→ About this task: Starting at the line that holds "The height and width of the screenshot is (138, 220)." and stopping at the line that holds "Task: Open the PDF旋转 rotation tool", restate the records below word for word, with both of those lines included.
#####
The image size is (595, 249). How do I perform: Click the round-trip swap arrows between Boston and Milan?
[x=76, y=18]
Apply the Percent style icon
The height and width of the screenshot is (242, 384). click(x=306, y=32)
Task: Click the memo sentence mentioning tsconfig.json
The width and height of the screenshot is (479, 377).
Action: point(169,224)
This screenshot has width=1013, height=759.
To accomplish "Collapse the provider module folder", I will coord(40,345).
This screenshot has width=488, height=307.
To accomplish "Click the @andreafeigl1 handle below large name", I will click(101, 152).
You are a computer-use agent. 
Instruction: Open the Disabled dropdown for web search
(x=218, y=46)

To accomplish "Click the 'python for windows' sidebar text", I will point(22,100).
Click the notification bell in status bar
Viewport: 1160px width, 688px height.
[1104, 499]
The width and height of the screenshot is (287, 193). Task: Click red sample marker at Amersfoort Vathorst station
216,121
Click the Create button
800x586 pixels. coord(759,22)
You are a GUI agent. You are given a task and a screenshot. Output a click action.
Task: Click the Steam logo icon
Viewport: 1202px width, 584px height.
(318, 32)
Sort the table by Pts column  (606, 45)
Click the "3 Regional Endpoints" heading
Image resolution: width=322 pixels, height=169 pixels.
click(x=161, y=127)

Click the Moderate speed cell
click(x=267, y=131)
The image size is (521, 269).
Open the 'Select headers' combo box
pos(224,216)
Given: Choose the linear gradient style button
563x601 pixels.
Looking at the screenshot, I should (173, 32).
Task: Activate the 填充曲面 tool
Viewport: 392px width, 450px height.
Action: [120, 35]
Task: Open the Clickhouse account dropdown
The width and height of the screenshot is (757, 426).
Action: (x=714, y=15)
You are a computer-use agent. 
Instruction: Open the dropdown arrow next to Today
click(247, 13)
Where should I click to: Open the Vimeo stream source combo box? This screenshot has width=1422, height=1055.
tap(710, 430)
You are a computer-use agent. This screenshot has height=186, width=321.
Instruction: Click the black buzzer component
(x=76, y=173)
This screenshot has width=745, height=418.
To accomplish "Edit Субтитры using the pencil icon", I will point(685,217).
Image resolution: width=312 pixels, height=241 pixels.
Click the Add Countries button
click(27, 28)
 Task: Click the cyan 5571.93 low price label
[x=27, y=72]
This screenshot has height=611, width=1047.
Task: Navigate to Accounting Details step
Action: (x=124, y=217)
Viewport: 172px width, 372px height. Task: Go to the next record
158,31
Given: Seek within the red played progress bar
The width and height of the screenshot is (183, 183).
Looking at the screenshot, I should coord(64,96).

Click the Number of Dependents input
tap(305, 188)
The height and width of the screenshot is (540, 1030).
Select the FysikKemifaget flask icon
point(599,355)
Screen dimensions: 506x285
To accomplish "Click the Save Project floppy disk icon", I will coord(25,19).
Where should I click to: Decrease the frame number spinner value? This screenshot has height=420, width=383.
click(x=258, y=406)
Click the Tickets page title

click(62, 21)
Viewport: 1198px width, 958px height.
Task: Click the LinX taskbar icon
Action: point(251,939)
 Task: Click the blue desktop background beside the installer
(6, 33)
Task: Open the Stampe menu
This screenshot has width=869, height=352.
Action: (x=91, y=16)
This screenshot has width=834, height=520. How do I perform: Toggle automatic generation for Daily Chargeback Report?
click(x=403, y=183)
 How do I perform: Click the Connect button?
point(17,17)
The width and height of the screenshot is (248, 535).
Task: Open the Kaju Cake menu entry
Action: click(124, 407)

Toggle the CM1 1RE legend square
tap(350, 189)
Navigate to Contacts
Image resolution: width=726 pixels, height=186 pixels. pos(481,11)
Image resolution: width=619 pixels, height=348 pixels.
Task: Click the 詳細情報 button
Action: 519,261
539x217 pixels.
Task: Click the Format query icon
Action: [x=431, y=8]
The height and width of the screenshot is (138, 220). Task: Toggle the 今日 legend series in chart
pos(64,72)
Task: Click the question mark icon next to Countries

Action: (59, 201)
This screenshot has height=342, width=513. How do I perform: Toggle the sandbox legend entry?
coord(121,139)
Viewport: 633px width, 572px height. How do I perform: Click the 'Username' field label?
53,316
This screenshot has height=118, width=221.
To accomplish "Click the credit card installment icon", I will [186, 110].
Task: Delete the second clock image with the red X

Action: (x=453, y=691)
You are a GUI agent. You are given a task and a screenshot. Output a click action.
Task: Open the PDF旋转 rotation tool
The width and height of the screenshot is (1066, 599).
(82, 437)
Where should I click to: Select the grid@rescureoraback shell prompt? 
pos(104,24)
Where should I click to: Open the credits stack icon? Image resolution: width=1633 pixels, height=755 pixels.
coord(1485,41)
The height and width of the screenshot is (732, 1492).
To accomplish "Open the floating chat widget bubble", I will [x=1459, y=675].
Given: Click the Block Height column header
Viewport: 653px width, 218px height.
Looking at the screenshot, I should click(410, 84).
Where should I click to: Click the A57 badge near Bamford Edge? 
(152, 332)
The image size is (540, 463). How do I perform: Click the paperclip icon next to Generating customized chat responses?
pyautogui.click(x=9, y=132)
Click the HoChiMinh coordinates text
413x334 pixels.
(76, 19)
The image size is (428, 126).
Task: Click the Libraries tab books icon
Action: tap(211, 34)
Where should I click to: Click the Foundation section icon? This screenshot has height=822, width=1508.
#####
→ Answer space:
The height and width of the screenshot is (138, 220). Task: Toggle the 今日 legend series in chart
pos(64,72)
Task: Click the question mark icon next to Countries

Action: (59, 201)
This screenshot has height=342, width=513. How do I perform: Toggle the sandbox legend entry?
coord(121,139)
Viewport: 633px width, 572px height. How do I perform: Click the 'Username' field label?
53,316
This screenshot has height=118, width=221.
To accomplish "Click the credit card installment icon", I will [186, 110].
Task: Delete the second clock image with the red X

Action: (x=453, y=691)
You are a GUI agent. You are given a task and a screenshot. Output a click action.
Task: Open the PDF旋转 rotation tool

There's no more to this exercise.